The overall results of the game task, essentially a listening-comprehension task, are broadly compatible with those of longitudinal studies that found that late
learners attained significantly better than children in this linguistic skill (e.g., Cenoz, 2002). However, since children were able to bridge an initial gap with adults in a matter of days, the results also show that in the long run age differences in this linguistic area may level off. Also, significant increases in rate of learning happened in both adults and children, but at different points during exposure. For the set of stimuli measuring form-meaning relationships, it is interesting to note that whilst accuracy in adults increased incrementally, with no significant between-block
differences, accuracy in children significantly increased in spurts between sessions. A possibility is that a between-session variable (e.g., sleep) had a significant role in the consolidation of learning in children compared to adults.
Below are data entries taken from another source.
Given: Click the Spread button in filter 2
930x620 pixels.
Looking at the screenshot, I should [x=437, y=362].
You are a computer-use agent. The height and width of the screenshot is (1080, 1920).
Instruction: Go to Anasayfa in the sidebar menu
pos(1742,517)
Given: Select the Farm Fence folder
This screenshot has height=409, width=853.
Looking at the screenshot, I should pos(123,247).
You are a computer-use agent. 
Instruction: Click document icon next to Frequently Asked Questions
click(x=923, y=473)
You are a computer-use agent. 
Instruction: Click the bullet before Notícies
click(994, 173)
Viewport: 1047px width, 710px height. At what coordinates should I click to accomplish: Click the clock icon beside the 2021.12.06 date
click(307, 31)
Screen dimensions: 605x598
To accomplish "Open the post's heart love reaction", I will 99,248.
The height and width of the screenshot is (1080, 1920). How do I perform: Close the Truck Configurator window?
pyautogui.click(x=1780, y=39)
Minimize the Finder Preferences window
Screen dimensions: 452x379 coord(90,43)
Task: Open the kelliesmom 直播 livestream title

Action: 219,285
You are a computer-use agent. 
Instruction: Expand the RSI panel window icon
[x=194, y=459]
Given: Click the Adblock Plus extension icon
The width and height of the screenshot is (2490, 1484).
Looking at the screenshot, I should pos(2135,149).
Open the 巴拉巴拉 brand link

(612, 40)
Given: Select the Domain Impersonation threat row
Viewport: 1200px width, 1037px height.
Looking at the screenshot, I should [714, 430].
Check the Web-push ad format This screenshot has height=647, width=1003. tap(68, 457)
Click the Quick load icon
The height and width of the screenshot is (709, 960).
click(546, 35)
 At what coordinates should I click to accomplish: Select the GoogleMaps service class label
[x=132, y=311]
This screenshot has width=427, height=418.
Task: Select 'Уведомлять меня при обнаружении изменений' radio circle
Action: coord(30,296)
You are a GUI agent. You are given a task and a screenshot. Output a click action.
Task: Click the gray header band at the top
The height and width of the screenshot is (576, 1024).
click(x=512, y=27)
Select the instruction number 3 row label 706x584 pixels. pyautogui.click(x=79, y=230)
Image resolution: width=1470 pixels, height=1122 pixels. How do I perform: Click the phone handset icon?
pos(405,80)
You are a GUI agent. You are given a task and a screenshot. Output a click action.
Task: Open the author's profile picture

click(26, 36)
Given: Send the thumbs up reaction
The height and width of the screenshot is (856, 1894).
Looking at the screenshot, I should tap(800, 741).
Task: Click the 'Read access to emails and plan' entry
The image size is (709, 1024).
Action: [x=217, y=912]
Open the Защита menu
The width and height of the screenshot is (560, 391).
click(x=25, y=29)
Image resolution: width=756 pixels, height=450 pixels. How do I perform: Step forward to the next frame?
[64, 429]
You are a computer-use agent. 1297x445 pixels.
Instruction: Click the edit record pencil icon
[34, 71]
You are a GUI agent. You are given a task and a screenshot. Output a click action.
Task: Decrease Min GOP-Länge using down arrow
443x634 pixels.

This said, it is important to note that a direct comparison between the present study and previous longitudinal research on age differences requires caution. First of all, it is entirely possible that the patterns of proficiency development recorded over an extended time span may differ from or obscure the fine-grained trajectory of attainment variation recorded over a few days of exposure. Also, in longitudinal rate- of-learning studies the tasks used as tests are designed to assess linguistic knowledge that has been trained and consolidated during some time prior to the test. In Pili-Moss (2017) participants had only had a very short exposure to the novel language prior to the game task, so that the game in itself offered a further opportunity for learning. Consequently, what was measured by the game task was to a large extent attainment during learning (i.e., language learning ability).
Further, whilst previous studies used natural languages, Pili-Moss (2017) trained participants in an artificial language, which, even if meaningful, is a miniature system with limited syntactic and semantic complexity. Finally, in a training study like the one described here, i.e. one with a very short instruction period, age of onset
and age at testing practically coincide. This is not the case in longitudinal studies spanning many years where potential confounds between the two variables inevitably arise.